Après les polémiques qui avaient éclaté à l'occasion
du passage du texte en deuxième lecture à l'Assemblée nationale,
les sénateurs ont opté pour des positions plus consensuelles. Voici
les principales nouveautés de la LEN, version sénatoriale.
Droit
de réponse : après avoir étudié
l'extension de la notion de prescription liée au droit
à la presse (cf article
JDN du 09/04/04) pour des affaires de diffamation, les sénateurs
se sont intéressés au droit de réponse
sur supports électroniques :
"Toute personne nommée ou désignée dans un service de communication
au public en ligne dispose d'un droit de réponse (...). La demande
d'exercice du droit de réponse est (...) présentée au plus tard
dans un délai de trois mois à compter de la date à laquelle
cesse la mise à disposition du public du message justifiant
cette demande. Le directeur de la publication sera tenu d'insérer
dans les trois jours de leur réception les réponses de toute
personne nommée ou désignée dans le service de communication
au public en ligne sous peine d'une amende de 3.750 euros."
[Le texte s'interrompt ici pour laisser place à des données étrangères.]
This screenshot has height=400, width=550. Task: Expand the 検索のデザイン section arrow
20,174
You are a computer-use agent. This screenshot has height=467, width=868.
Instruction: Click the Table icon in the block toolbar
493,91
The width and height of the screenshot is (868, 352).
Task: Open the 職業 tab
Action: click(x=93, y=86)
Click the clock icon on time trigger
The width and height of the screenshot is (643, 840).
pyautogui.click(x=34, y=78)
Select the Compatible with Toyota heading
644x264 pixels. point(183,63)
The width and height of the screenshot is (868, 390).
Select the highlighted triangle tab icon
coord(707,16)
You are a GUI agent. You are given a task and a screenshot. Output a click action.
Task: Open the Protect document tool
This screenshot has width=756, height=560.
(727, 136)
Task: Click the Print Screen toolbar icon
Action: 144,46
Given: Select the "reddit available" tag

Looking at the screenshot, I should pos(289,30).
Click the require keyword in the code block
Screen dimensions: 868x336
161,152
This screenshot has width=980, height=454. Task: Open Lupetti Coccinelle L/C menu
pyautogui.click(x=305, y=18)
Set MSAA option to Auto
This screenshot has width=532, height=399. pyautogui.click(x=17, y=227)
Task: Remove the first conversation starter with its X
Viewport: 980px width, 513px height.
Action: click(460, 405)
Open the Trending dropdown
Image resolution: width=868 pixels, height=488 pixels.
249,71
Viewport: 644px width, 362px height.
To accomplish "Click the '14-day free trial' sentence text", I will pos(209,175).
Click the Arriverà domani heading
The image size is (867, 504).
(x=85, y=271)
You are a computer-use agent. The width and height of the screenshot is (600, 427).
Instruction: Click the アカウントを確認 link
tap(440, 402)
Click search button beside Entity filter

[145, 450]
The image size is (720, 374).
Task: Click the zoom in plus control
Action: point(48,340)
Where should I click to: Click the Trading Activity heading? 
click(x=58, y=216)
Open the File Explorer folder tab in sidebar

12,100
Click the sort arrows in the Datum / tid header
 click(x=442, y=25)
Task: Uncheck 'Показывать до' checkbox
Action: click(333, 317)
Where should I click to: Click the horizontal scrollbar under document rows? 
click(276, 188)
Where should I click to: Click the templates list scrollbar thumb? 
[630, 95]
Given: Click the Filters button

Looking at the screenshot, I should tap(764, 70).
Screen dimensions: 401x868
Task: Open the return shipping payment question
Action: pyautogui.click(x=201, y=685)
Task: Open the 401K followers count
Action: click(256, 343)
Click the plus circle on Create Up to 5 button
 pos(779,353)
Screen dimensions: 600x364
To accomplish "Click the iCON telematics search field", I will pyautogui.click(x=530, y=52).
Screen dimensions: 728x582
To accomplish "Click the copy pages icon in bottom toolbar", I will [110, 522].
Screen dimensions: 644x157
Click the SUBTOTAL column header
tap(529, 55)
(Chapitre II, article 2 bis - IV)
Prévention
du piratage : A l'instar des mentions présentes
sur les paquets de cigarette au nom de la santé publique,
les services Internet proposant des téléchargements
d'oeuvres culturelles vont devoir incruster des signalétiques
spécifiques :
"Lorsque les personnes visées au 1 du I de l'article 2
bis invoquent, à des fins publicitaires, la possibilité qu'elles
offrent de télécharger des fichiers dont elles ne sont pas les
fournisseurs, elles font figurer dans cette publicité une mention
facilement identifiable et lisible rappelant que le piratage
nuit à la création artistique." (Chapitre II, Article 2
quater)
Commerce
électronique : Au nom de la protection des consommateurs,
les députés avaient accru les responsabilités
des commerçants en ligne. Les sénateurs sont revenus
sur ce point avec une version plus indulgente :
"Toute personne physique ou morale exerçant l'activité
définie au premier alinéa de l'article 6 est responsable de
plein droit à l'égard de l'acheteur de la bonne exécution des
obligations résultant du contrat, que ces obligations soient
à exécuter par elle-même ou par d'autres prestataires de services
(...) Toutefois, elle peut s'exonérer de tout ou partie de sa
responsabilité en apportant la preuve que l'inexécution ou la
mauvaise exécution du contrat est imputable soit à l'acheteur,
soit au fait, imprévisible et insurmontable, d'un tiers étranger
à la fourniture des prestations prévues au contrat, soit à un
cas de force majeure."
(Titre II, Chapitre I, article 6 bis)
Marketing
direct en ligne : Les spécialistes du secteur disposent
d'un délai de six mois après promulgation de la
loi pour mener une grande opération "nettoyages
de bases de données", y compris ceux qui avaient
adopté dès le départ des formules d'opt-in.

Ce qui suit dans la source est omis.